Byron nodded. "Yeah, but it happens. Everyday."

"Was it a girl or a boy?" asked Arthur, curious.

"Boy. Weird name too. Bright? No, no, Light! Yeah, Light."

"Light? Do you know what's going to happen to him?" asked Arthur, his mind mulling over the boy's name. It was a bit unorthodox.

Byron ran a hand through messy hair. "Beats me. If there aren't any other relatives for the boy to go to, then he'll go to an orphanage, I'm sure."

"Shame," said Arthur, his spirits, if possible given the circumstances, lowering even further. The kid would never know his parents. Arthur had never known his father, but at least he had had his mother. This poor boy wouldn't have any parents.

"Yeah, it is," replied Byron, his attention once again on the expensive cigars. Arthur repressed a sigh. His partner was incorrigible, and even though Byron was five years his senior, the other man didn't act like it.

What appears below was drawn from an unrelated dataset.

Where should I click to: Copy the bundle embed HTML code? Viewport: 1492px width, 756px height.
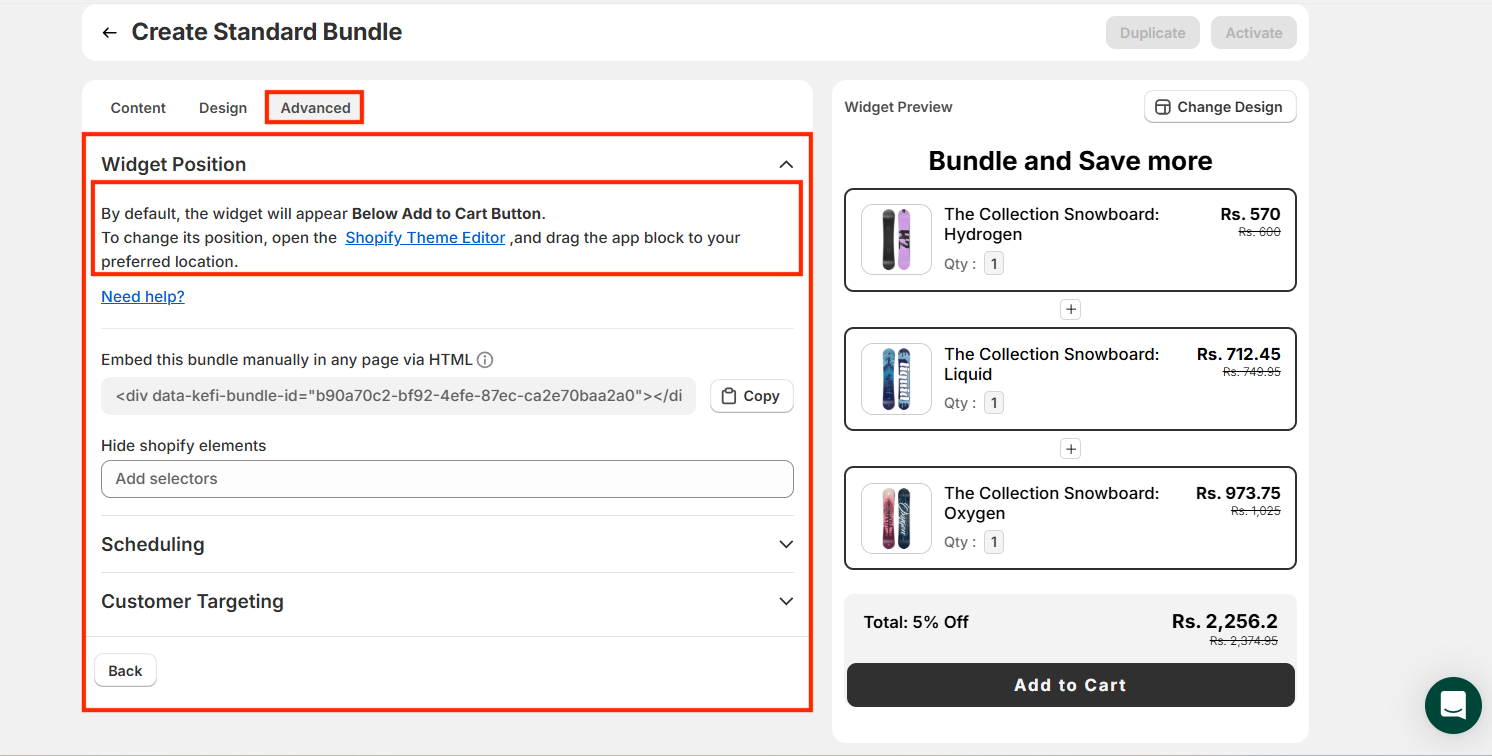click(751, 396)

"So was it the work of Fortune? Has anyone found a cookie?" asked Arthur, calling Byron's attention back to him.

Byron shook his head. "No, there hasn't been one found yet. My guess is as good as yours, but since the murderer didn't have enough time to kill the kid, then he mustn't have had enough time to leave his calling card. But the murder fits his pattern - young interracial couples with young children. But, hey, that's what we're here for, right? To find out?"

Arthur nodded, distracted, as he mulled over the chances of this murder being the work of the serial killer, Fortune, who had been terrorizing the streets of London for nearly three months now. If this was the work of Fortune, so named because of the fortune cookie he'd leave behind at each murder, then it would be the nineth family murdered. That boy was the only survivor.

Byron grumbled as he spotted a few of their coworkers walk through the door. "I think we're going to be here a few hours. Maybe I should run and get us some coffee from that gas station down the street."

Arthur nodded absently. "Will they put the boy in protective custody? If it's Fortune, there's a chance the serial killer could want to finish the job."

"Hey, I never thought of it that way. I'll mention something to the cheif. Now, do you want sugar or cream?"

"It's not that I don't want to take the boy! It's that I can't take the boy! This place is overflowing as it is! There's no room for him," exclaimed Martha Wallace.

She paused, listening the voice in the receiver, her expression growing more exasperated.

"Well, what am I supposed to do about it? When I say we have no room, I mean we have no room! I'm not trying to be bloody funny about it!" she yelled into the phone.

She glared at the clock hanging on the wall across from her, simply because she had no one and nothing else to glare at.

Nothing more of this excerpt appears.